- The Washington Times - Friday, July 26, 2002

BRUSSELS British Prime Minister Tony Blair has vigorously defended his country's special relationship with the United States and urged his European allies to stop whining about the dominance of the world's only superpower.

In an interview for the August edition of Prospect magazine, Mr. Blair described the United States as a "force for good in the world," gave tacit support to President Bush's saber-rattling against Iraq and defended U.S. fears about the International Criminal Court (ICC) as "perfectly valid."

Rejecting contentions that the Republican administration sees itself as immune from international law, Mr. Blair said: "Because of America's genuinely special position, people tend to exaggerate the extent to which the United States is saying, 'We don't care what the rest of the world thinks.'"

The British leader conceded that "there is always a certain scratchiness in the Europe-America relationship" but denied that recent spats over climate change, the Middle East and the ICC have soured relations between the world's two biggest economic powers.
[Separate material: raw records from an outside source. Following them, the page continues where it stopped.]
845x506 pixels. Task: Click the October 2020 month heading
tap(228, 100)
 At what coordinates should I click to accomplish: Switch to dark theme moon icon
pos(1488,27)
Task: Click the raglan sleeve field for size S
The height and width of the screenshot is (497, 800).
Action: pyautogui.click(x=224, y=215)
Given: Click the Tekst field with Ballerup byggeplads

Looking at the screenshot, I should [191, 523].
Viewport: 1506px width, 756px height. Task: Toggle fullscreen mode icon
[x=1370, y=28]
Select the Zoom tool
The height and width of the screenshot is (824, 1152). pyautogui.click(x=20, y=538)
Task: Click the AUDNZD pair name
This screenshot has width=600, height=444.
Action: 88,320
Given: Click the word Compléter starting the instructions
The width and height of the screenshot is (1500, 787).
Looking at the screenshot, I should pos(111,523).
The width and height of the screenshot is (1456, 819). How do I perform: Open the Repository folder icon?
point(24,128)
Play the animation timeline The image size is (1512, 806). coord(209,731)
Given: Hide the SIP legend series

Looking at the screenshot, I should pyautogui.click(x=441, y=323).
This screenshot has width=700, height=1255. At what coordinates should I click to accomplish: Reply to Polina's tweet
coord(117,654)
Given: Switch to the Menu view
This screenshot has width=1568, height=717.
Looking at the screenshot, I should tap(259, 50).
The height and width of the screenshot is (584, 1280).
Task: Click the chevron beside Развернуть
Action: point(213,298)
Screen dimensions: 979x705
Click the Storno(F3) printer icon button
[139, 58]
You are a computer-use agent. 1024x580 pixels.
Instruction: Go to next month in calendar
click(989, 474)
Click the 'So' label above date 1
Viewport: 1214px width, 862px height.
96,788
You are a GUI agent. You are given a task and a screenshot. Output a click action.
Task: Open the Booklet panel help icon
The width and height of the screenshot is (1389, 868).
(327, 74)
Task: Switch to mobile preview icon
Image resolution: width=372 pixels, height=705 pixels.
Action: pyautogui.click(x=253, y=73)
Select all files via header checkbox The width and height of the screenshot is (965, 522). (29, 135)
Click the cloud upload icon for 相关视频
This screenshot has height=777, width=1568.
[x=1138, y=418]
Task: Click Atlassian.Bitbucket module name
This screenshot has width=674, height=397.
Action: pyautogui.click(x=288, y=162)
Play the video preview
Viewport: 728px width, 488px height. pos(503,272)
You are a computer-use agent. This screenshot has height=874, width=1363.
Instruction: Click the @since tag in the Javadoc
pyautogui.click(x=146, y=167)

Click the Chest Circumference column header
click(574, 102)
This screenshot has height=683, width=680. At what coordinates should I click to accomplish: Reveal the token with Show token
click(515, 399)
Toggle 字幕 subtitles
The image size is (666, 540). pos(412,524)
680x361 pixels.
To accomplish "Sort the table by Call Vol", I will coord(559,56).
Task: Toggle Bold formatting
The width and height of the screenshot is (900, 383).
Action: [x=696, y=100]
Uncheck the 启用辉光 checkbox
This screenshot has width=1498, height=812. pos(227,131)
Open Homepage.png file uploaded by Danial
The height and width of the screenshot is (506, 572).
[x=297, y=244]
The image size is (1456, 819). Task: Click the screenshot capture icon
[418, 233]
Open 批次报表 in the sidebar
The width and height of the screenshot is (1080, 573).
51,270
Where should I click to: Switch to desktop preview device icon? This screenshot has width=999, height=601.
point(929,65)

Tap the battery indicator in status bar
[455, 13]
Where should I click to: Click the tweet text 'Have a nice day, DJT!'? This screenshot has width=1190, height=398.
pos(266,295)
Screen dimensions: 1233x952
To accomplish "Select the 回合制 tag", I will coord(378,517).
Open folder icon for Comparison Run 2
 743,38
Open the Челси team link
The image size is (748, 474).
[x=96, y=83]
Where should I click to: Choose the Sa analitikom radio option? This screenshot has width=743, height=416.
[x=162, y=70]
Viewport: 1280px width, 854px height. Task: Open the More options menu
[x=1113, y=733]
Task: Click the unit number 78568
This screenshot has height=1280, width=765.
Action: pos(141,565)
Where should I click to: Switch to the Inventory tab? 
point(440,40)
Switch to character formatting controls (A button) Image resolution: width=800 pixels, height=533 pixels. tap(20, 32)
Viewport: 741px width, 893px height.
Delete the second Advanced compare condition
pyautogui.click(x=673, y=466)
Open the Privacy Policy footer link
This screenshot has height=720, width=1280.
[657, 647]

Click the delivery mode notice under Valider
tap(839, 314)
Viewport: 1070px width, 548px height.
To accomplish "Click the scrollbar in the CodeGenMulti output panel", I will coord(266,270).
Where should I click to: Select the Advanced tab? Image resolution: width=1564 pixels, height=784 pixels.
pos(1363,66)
"People on the right want to set Anglo-Saxon and European culture apart, some people on the left want to rip up the relationship because they are anti-American," Mr. Blair said. "Both are wrong. When Europe and America stand together, the world is safer and more stable. When they come apart, the world becomes quite a dangerous place."

Mr. Blair, 49, also criticized the belief of European Commission President Romano Prodi that Britain must decide whether its destiny lies with the United States or Europe. "It's nonsense that we have to make a choice," he said. "Making a choice rather than keeping a strong role on both sides of the Atlantic would diminish our power."

Mr. Blair, whose Labor government has been in office for more than five years, said the European Union could become a superpower but only if it stops grousing about Washington and learns to better project its power.

"My challenge to Europe is this: If we want to have greater sway and greater power, then instead of complaining about America, we've got to face up to what we need to do," he said. "That means developing a coherent defense capability and a set of institutions to allow Europe to speak strongly."

Lawmakers from the European Union's member nations, government representatives and members of the European Parliament are looking at such issues in the Convention on the Future of Europe, a body set up to look at ways to reform the bloc ahead of enlargement.

Turning to the confusion about who represents the European Union on the world stage, Mr. Blair said: "The rest of the world needs to know who speaks for Europe. If you want to be taken seriously, you have got to act seriously."

His suggested solution is to scrap the EU system of rotating six-month presidencies and create a position that would lead the 15-member bloc for five years. Mr. Blair, along with Spanish Prime Minister Jose Maria Aznar, is already seen as a likely choice for such a post.